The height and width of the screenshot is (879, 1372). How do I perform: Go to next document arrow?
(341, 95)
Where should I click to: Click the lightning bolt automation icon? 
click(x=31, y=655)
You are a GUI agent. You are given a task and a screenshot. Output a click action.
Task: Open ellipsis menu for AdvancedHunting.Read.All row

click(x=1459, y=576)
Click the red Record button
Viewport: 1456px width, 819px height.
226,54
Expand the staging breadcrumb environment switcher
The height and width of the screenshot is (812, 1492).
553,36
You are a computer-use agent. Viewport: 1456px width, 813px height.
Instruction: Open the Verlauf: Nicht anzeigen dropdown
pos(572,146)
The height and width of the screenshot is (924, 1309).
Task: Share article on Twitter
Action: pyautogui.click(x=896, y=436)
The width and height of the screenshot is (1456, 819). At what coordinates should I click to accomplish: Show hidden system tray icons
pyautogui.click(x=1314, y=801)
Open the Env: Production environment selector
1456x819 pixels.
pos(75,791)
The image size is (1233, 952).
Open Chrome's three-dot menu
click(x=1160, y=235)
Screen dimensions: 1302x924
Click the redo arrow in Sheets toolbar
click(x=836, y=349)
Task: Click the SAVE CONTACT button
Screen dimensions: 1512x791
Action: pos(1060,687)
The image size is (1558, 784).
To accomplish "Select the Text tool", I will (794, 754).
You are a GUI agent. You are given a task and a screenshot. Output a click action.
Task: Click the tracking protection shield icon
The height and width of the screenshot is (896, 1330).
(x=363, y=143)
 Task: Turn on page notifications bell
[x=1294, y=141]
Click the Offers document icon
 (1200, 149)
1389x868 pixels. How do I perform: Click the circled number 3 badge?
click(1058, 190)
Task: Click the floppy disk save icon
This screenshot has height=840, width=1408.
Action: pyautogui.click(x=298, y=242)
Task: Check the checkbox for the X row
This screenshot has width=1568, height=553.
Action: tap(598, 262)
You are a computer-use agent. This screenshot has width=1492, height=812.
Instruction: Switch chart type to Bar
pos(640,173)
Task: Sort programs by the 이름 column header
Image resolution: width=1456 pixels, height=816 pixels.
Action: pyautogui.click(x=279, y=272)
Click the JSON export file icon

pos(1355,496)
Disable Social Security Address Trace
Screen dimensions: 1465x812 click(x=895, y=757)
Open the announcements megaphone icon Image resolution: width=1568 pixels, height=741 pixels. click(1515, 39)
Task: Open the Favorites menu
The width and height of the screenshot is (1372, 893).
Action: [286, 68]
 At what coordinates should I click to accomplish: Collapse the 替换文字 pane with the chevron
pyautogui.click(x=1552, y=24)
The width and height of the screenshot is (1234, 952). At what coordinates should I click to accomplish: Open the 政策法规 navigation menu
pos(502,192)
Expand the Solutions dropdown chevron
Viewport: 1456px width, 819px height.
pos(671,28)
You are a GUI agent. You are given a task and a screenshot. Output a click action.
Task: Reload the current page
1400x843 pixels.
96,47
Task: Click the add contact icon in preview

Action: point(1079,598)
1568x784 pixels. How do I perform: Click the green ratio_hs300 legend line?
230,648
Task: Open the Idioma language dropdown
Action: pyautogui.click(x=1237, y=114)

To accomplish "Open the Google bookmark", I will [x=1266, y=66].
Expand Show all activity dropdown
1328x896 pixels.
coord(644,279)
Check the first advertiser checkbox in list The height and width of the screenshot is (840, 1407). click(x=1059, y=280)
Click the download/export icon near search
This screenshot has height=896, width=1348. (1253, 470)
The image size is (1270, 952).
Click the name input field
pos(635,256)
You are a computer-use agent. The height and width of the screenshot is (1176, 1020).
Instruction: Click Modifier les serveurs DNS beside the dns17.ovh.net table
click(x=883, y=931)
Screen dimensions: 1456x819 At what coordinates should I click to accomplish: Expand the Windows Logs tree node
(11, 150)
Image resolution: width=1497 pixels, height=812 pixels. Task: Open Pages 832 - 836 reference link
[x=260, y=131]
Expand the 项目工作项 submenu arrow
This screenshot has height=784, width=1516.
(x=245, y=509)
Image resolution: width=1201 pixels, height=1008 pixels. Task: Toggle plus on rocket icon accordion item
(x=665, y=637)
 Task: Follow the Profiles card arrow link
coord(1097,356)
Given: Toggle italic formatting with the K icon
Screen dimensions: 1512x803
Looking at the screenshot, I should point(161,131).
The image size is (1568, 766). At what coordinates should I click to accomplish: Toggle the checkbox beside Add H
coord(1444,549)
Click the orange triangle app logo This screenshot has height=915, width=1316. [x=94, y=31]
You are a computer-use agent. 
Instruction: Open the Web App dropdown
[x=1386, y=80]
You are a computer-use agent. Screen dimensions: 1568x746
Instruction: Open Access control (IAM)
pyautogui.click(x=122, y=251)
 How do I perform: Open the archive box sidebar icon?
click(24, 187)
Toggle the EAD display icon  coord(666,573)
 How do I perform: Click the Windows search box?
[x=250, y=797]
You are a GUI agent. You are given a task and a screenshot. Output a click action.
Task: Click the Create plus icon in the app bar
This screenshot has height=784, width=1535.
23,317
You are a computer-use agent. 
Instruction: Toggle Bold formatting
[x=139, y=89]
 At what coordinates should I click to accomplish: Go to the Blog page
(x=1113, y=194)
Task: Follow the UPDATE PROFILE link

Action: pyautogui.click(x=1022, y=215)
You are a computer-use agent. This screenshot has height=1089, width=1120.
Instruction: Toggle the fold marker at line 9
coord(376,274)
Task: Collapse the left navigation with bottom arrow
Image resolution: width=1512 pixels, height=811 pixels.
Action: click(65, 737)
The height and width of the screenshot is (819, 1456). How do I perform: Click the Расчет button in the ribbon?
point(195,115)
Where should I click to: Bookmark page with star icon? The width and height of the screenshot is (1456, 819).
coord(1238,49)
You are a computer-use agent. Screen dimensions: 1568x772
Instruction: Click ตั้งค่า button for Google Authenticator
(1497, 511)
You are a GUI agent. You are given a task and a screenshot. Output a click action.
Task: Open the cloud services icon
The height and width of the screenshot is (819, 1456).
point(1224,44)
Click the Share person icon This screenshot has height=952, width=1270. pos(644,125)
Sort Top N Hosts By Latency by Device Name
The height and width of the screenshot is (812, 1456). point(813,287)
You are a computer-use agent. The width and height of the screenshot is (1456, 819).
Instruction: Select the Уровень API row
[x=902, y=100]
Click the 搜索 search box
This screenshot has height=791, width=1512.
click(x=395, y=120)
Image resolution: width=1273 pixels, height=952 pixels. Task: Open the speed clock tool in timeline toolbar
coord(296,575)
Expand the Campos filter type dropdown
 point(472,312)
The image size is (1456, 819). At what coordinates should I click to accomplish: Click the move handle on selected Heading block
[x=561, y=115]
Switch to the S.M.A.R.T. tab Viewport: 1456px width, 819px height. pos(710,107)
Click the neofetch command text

■ EXERCISE DIRECTIONS ■
Beginning with the first line of the entries, repeat each line exactly until you have reproduced the one containing "You are a computer-use agent. Viewport: 1456px", and add nothing further.

■ FINAL ANSWER ■
The height and width of the screenshot is (879, 1372). How do I perform: Go to next document arrow?
(341, 95)
Where should I click to: Click the lightning bolt automation icon? 
click(x=31, y=655)
You are a GUI agent. You are given a task and a screenshot. Output a click action.
Task: Open ellipsis menu for AdvancedHunting.Read.All row

click(x=1459, y=576)
Click the red Record button
Viewport: 1456px width, 819px height.
226,54
Expand the staging breadcrumb environment switcher
The height and width of the screenshot is (812, 1492).
553,36
You are a computer-use agent. Viewport: 1456px width, 813px height.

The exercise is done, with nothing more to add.